* **Text shown**:
As of 2015, the Rectilux is a new product in the anamorphic market, entirely designed and developed by Mr. John Barlow. It is based on a variable strength diopter which, in a simplified way, translates into transforming any lens into a single focus system.

The Rectilux currently comes in two versions, the 3FF-W for bigger anamorphics (Kowa, Cinelux, etc) and the 3FF-S for the most compact adapters (Isco Animex, Sankor 16-C, Moller 32 and so on). If you wanna see a full compatibility list, check the link. The lens has a full metal body and feels pretty much like a tank. It certainly weights like one, at 425g by itself, 700g with the Kowa fitted inside. Focus is so smooth it took me a couple hours to get used, but now I think it’s great, I don’t have to struggle to pull focus just using my fingers, since it’s so light.

Front thread is 95mm and the Rectigrip, the rear threads, is 67mm, be sure to get all the proper step rings!

How does it work? First you need your taking lens and your anamorphic adapter. Check compatibility to get the right version. The anamorphic is then focused on infinity and fitted inside the Rectilux. Watch my assembly video for a detailed step-by-step of this process for the Kowa B&H. Then, focus the taking lens to infinity as well and screw it onto the Rectigrip.

* **Provided material**:

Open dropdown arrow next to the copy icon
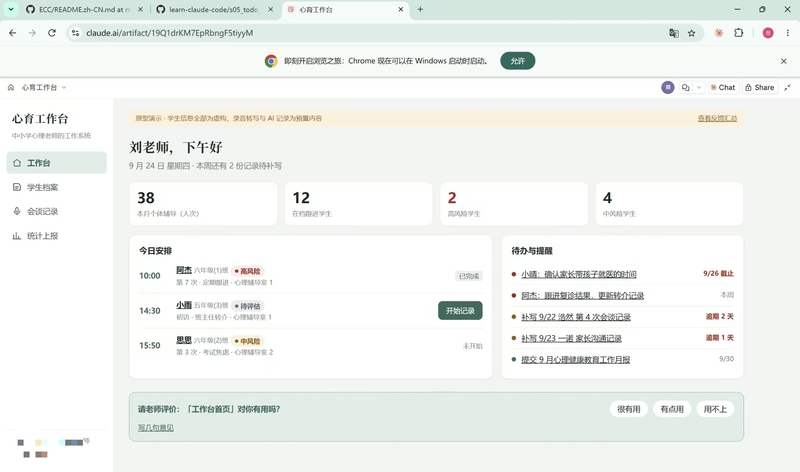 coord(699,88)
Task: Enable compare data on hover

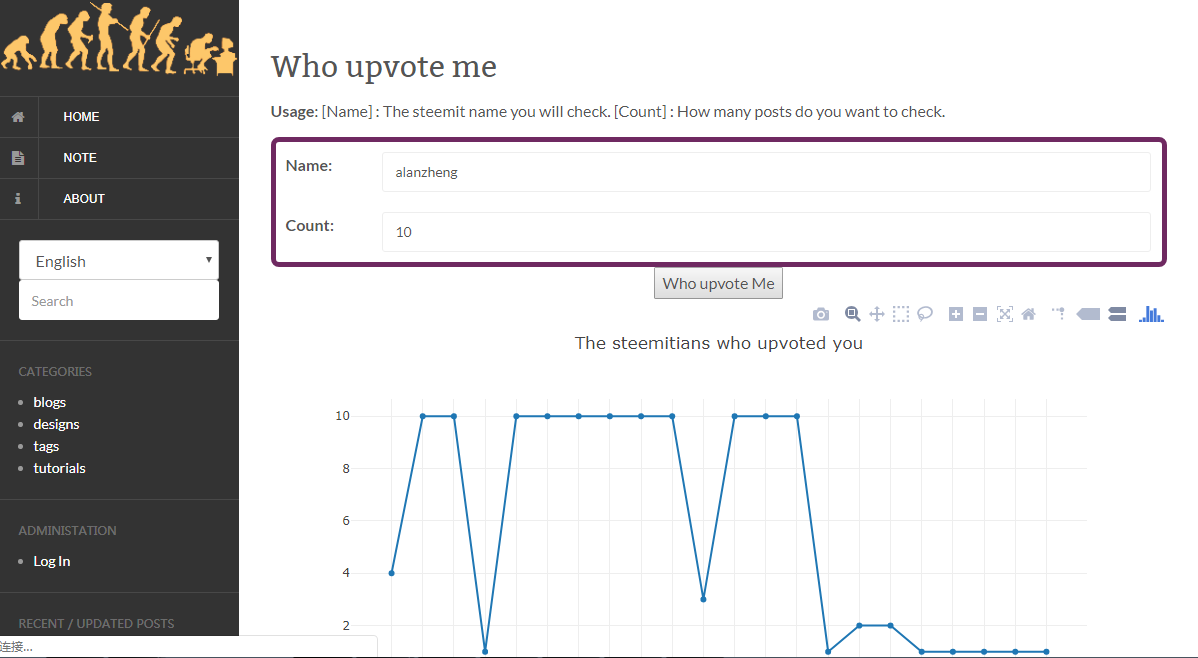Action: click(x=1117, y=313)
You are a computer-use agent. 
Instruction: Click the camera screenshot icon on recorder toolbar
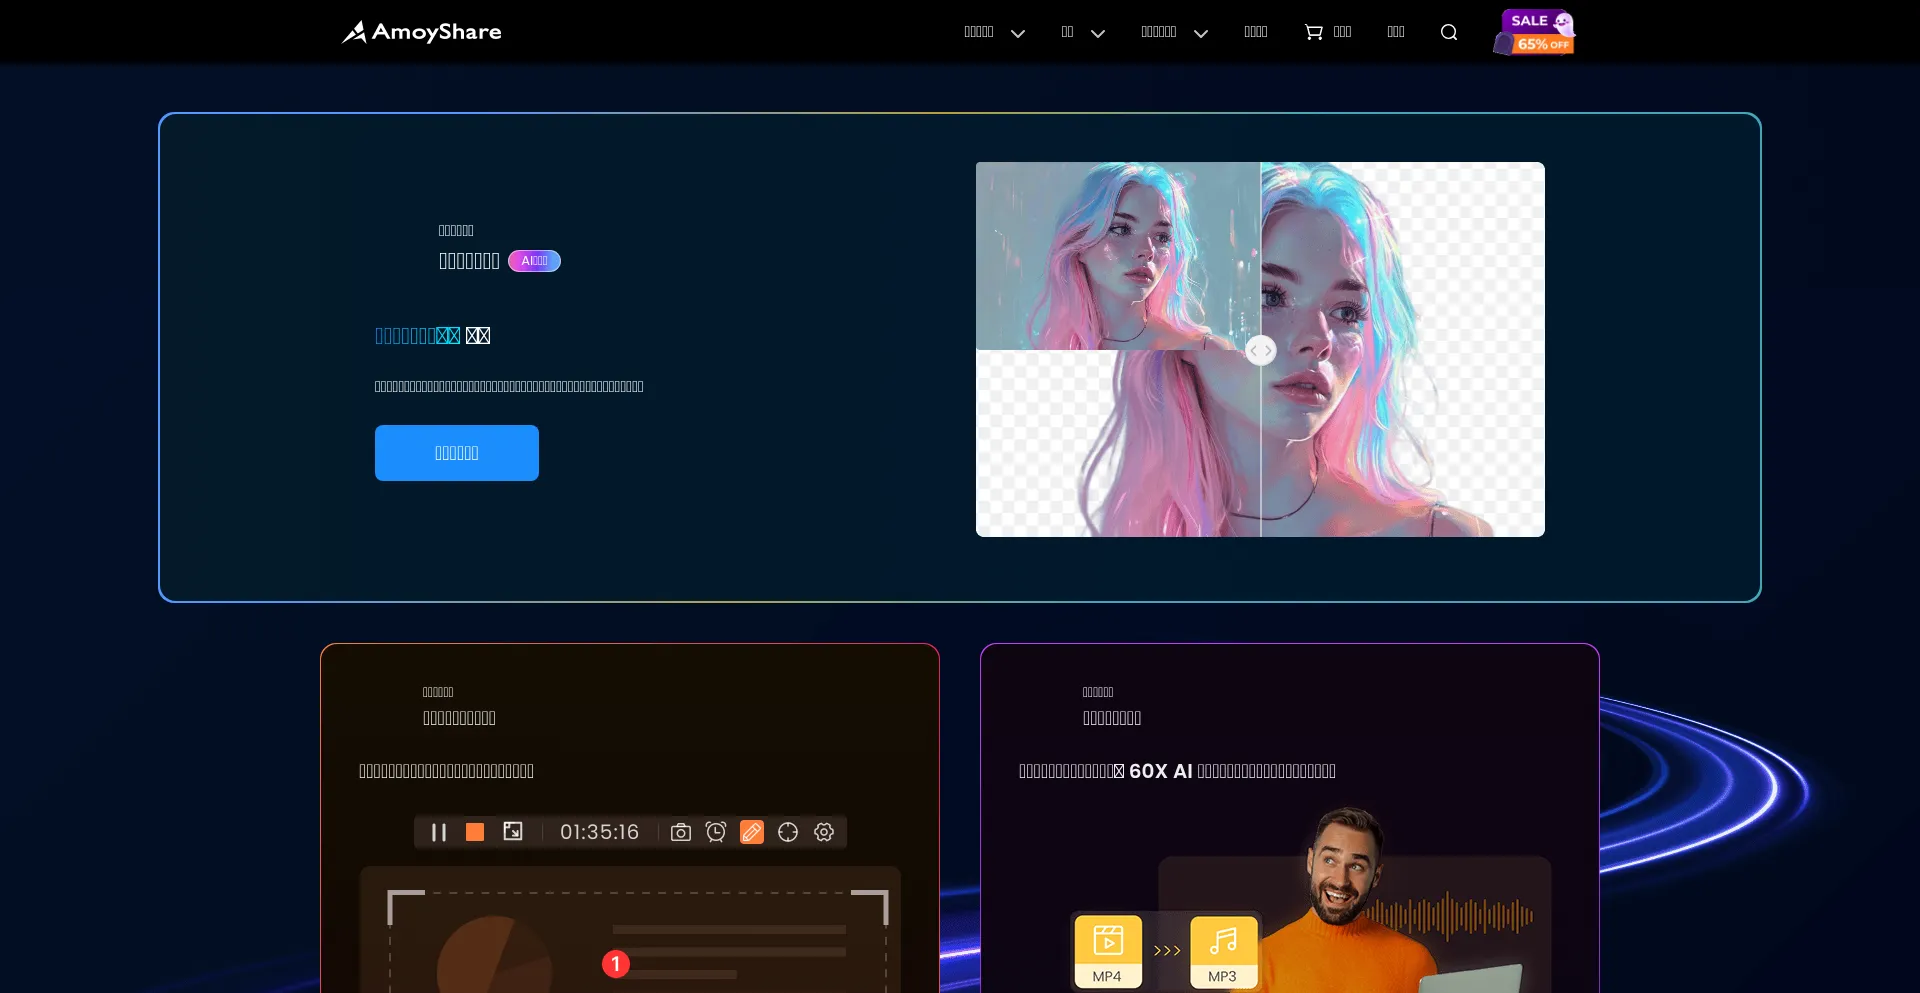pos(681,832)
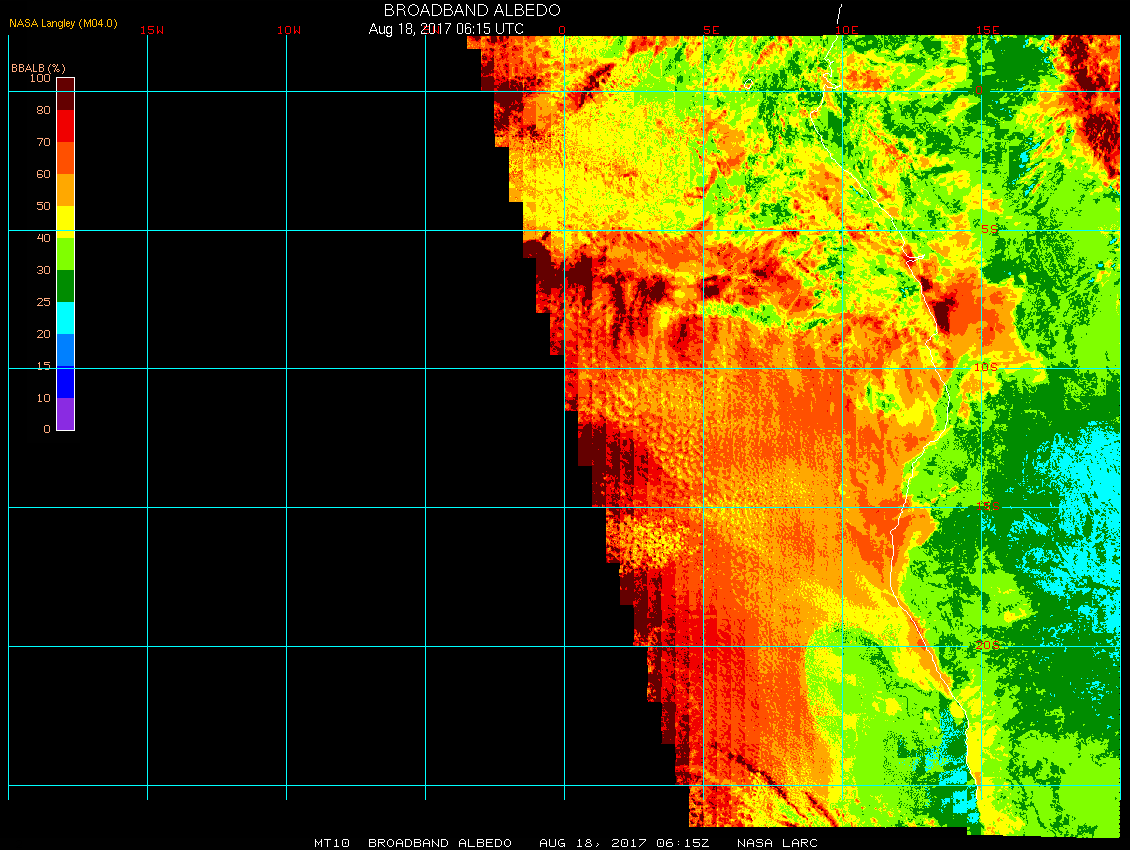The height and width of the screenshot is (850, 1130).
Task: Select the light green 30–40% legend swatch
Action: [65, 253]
* * *
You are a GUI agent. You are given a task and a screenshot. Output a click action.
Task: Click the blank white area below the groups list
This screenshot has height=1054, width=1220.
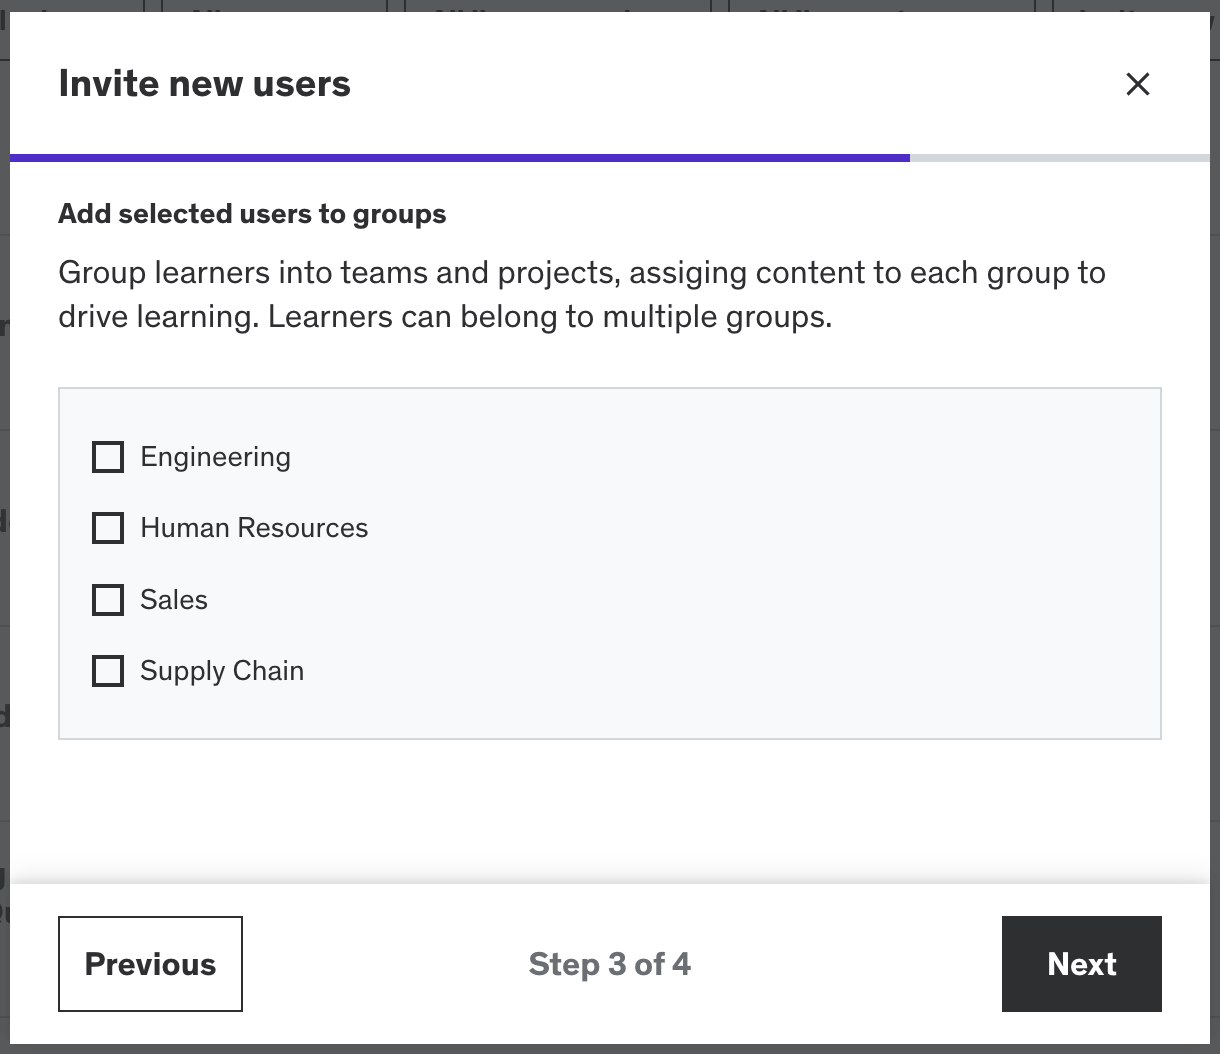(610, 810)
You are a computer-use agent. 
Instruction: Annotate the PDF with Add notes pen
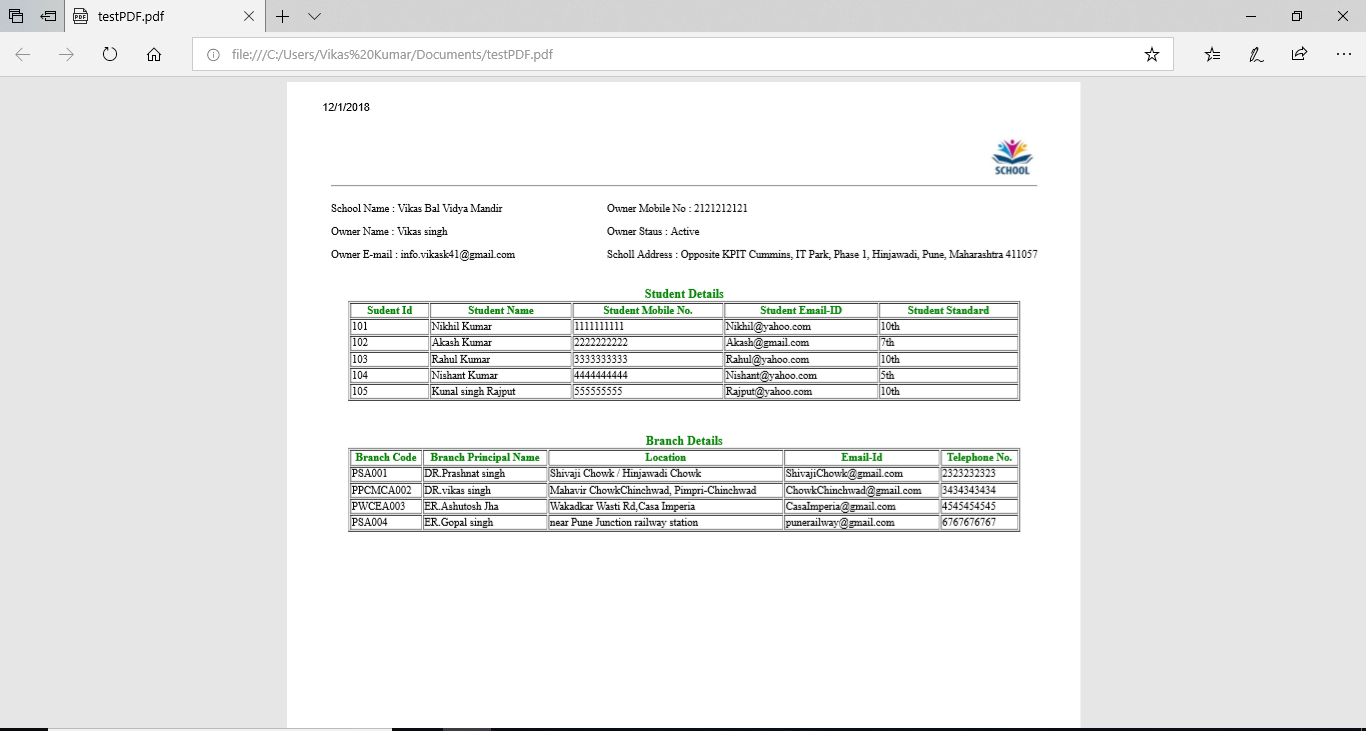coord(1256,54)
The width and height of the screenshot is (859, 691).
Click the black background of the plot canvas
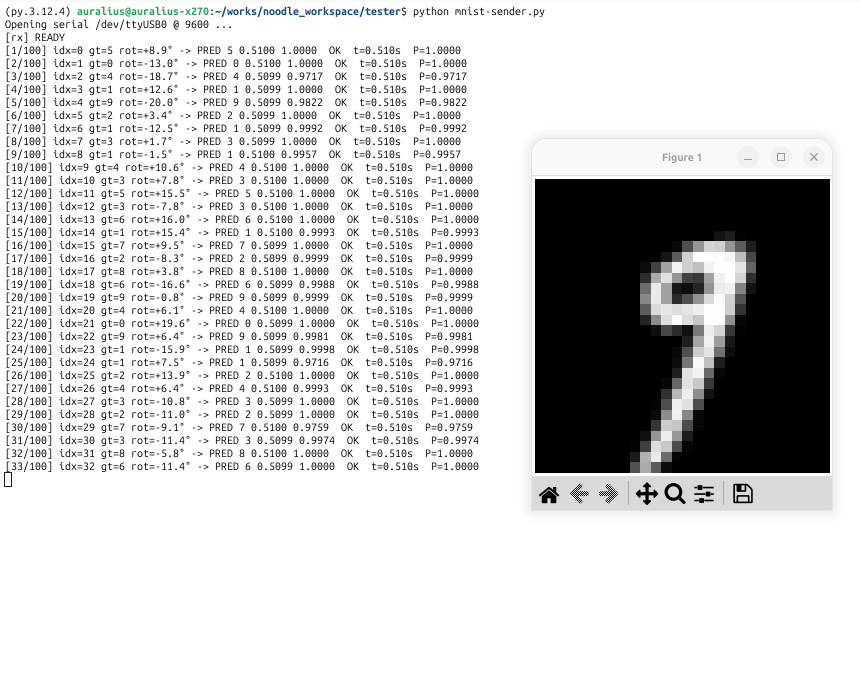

* **What you will do**:
Extend the text about the Rectilux, starting right after its last sentence. The listing is unrelated material and has nothing to do with the Rectilux text.

* **Result of this exercise**:
The name Rectilux comes from a mix of latin words for straight and light, which means the light goes straight through the optics not being subject to any changes, like loss of sharpness, blooming, cutting flares, chromatic aberration, and all that. No extra optical artifacts are added by the Rectilux. This means testing it with my Kowa B&H will look exactly like shooting without the Rectilux, in terms of image quality. Makes sense?

An exception for this test is I’m using Zeiss taking lenses, since my russian set would cap the Rectilux’s performance. Later on I’ll shoot more tests with the Canon’s 50 and 85mm f/1.2 and the 135mm f/2, for extreme aperture evaluation.

Now, back to regular talk, focus ranges from 0.5m to Infinity, stretch depends on the anamorphic you’re using. All the compatible lenses have a 2x stretch, except the Bolex Möller, which is 1.5x and alignment is set using the Rectigrip. It employs a different design from the traditional “three-nylon-screws”, with a single metal bolt. DO NOT use both screws, as it will reduce the grip’s power, and triple check if the whole thing is properly secured. I almost dropped my lens by hurrying into a shot without tightening it properly.

For this first batch, a bunch of us placed our orders so the lenses could be made. Now John has a few left in stock and there’s no waiting time except shipping. Price is 695 pounds for the 3FF-W and 549 pounds for the smaller 3FF-S. That translates roughly into US$1100 and US$850, a little higher than the FM Module. For more information on how to place an order, check Rectilux’s website.

In theory, this test is actually just showing the performance of the Kowa B&H paired with the Zeiss, since the Rectilux isn’t degrading the quality at all. As usual, you can download the original files.

With focus ranging from half a meter to infinity, the 95mm front thread doesn’t worry me so much because I’d need a very specific and unusual shot to be closer than 0.5m from my subject. This test also made me realize that f/1.4 can be sharp enough to be usable!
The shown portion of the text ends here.